** Your objective **
Every line from the one with "Given: Tap the 12 t post timestamp" to the one with "Task: Tap the chevron beside 查看交付详情", including those two, is to be copied exactly; all other lines of the entries below are left out.

[[ Data records open ]]

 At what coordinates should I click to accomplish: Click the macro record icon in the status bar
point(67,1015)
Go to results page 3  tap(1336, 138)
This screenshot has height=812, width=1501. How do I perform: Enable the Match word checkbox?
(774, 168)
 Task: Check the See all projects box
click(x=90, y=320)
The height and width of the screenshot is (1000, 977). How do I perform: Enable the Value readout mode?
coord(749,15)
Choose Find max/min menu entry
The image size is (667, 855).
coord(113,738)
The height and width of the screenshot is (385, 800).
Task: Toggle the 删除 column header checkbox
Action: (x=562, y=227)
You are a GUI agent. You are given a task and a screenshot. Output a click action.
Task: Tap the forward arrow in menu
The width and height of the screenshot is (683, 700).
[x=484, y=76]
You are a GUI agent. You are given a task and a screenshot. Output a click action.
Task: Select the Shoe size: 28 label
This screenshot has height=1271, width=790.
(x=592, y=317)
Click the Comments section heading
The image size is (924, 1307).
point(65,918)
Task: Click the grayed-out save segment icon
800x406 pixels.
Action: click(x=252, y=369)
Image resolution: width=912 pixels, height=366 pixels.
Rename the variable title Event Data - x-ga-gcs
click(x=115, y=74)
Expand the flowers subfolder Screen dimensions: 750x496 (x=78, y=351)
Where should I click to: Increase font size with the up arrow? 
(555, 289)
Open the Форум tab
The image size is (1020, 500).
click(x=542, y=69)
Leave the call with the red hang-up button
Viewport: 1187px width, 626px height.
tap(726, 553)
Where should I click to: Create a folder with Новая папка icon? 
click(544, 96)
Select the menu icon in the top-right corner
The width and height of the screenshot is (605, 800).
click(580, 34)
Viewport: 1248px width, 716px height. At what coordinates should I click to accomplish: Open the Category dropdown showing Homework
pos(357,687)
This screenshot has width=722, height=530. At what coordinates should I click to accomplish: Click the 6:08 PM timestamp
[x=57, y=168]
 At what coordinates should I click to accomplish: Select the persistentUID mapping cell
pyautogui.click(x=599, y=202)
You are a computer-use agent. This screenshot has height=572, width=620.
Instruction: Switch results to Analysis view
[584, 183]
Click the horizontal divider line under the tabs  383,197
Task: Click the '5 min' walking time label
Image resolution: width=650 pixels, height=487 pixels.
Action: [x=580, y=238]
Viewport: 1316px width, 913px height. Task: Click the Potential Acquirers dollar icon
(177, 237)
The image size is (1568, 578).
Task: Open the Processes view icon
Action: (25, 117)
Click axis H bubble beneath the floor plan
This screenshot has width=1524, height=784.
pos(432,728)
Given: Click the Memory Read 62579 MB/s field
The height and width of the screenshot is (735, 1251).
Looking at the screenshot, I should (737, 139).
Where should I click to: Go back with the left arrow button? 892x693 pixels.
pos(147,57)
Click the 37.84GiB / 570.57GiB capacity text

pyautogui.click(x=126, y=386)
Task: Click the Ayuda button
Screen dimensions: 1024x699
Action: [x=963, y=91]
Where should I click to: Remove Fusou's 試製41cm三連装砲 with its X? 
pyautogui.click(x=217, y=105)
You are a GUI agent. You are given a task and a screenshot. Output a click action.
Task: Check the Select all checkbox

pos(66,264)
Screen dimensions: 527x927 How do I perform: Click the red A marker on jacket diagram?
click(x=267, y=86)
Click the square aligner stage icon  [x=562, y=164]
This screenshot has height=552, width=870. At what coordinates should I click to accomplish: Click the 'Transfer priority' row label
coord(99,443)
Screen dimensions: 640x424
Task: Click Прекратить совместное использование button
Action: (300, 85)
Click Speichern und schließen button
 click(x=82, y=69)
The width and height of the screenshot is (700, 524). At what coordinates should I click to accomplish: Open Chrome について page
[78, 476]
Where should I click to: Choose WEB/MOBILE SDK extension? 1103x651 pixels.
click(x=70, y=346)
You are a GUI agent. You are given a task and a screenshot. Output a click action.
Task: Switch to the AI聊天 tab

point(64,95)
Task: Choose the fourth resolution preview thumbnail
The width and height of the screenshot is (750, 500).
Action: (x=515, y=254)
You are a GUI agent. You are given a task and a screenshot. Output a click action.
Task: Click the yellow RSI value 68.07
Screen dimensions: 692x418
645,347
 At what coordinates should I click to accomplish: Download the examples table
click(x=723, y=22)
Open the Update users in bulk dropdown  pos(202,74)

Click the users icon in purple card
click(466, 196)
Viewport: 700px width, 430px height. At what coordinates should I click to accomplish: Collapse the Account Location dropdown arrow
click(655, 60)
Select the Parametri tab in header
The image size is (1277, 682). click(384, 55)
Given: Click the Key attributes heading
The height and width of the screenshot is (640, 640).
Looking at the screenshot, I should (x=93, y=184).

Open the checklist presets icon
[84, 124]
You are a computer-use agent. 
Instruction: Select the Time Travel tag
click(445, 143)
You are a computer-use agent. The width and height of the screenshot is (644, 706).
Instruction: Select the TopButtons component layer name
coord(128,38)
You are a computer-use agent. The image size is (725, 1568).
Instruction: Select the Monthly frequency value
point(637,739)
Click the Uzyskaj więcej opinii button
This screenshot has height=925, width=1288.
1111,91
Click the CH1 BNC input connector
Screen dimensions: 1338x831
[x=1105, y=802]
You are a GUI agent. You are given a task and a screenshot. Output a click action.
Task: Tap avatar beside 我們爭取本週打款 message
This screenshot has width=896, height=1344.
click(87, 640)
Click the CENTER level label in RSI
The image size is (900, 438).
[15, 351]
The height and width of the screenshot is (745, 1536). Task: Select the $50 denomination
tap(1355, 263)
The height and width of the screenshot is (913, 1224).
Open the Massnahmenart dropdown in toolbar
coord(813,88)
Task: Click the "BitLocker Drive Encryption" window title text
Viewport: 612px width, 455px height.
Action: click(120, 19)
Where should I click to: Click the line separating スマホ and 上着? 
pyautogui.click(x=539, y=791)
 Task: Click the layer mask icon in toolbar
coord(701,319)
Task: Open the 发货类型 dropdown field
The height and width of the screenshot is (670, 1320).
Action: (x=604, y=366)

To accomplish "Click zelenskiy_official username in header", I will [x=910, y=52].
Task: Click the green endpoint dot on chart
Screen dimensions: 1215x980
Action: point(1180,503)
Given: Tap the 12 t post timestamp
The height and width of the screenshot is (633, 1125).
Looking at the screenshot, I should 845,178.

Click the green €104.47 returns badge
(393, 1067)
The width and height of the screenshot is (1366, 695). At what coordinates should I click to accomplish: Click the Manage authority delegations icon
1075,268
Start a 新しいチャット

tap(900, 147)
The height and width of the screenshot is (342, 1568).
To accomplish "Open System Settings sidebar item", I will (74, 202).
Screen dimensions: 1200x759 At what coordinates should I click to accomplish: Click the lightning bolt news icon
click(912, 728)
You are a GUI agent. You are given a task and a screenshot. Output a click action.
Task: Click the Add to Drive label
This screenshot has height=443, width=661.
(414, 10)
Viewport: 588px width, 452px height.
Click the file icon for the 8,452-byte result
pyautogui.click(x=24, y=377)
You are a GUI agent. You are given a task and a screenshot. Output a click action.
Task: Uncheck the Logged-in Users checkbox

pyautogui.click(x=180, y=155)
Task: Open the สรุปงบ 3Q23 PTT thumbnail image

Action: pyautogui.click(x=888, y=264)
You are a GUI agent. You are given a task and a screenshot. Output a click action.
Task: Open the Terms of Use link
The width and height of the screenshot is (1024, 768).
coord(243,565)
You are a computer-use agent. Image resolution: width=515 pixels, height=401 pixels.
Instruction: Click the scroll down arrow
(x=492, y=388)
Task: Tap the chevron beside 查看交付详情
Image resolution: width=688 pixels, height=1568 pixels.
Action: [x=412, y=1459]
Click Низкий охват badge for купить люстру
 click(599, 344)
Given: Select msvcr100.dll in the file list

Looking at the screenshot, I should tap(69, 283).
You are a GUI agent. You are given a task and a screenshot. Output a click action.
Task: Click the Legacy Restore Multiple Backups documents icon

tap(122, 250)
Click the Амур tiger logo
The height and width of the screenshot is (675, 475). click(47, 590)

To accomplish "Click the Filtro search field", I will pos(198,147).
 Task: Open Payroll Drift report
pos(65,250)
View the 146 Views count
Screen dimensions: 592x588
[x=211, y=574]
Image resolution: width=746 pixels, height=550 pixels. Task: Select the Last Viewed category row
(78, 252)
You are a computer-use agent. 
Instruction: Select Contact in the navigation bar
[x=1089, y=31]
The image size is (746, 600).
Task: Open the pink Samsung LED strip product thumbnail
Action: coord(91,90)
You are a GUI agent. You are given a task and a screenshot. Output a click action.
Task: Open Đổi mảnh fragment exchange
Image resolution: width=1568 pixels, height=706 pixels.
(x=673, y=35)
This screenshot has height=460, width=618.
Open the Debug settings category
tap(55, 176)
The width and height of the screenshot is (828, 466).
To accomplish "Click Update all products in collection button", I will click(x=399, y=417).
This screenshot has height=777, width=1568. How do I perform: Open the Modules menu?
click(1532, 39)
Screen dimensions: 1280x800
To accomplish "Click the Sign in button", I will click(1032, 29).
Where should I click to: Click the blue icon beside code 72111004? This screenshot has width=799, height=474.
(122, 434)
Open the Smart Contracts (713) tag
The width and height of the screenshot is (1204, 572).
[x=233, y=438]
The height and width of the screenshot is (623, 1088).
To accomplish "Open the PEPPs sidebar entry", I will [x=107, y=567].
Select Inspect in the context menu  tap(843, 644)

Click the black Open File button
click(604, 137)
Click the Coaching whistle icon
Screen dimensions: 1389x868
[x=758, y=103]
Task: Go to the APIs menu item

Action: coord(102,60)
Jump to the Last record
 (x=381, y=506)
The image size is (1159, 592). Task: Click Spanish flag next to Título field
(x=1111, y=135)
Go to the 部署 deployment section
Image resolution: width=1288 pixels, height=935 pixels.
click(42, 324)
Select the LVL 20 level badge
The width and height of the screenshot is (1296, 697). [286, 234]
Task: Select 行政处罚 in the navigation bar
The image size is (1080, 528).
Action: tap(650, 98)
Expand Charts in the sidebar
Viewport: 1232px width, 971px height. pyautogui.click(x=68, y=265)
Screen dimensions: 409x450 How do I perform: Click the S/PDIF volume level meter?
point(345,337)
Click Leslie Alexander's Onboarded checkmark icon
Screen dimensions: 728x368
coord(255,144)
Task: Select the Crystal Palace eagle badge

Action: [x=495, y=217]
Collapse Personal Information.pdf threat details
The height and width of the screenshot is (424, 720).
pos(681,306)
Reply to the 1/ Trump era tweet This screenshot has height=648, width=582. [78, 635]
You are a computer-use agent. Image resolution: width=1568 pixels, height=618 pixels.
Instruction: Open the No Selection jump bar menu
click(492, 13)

[[ Data records closed ]]

** The answer **
Given: Tap the 12 t post timestamp
The height and width of the screenshot is (633, 1125).
Looking at the screenshot, I should 845,178.

Click the green €104.47 returns badge
(393, 1067)
The width and height of the screenshot is (1366, 695). At what coordinates should I click to accomplish: Click the Manage authority delegations icon
1075,268
Start a 新しいチャット

tap(900, 147)
The height and width of the screenshot is (342, 1568).
To accomplish "Open System Settings sidebar item", I will (74, 202).
Screen dimensions: 1200x759 At what coordinates should I click to accomplish: Click the lightning bolt news icon
click(912, 728)
You are a GUI agent. You are given a task and a screenshot. Output a click action.
Task: Click the Add to Drive label
This screenshot has height=443, width=661.
(414, 10)
Viewport: 588px width, 452px height.
Click the file icon for the 8,452-byte result
pyautogui.click(x=24, y=377)
You are a GUI agent. You are given a task and a screenshot. Output a click action.
Task: Uncheck the Logged-in Users checkbox

pyautogui.click(x=180, y=155)
Task: Open the สรุปงบ 3Q23 PTT thumbnail image

Action: pyautogui.click(x=888, y=264)
You are a GUI agent. You are given a task and a screenshot. Output a click action.
Task: Open the Terms of Use link
The width and height of the screenshot is (1024, 768).
coord(243,565)
You are a computer-use agent. Image resolution: width=515 pixels, height=401 pixels.
Instruction: Click the scroll down arrow
(x=492, y=388)
Task: Tap the chevron beside 查看交付详情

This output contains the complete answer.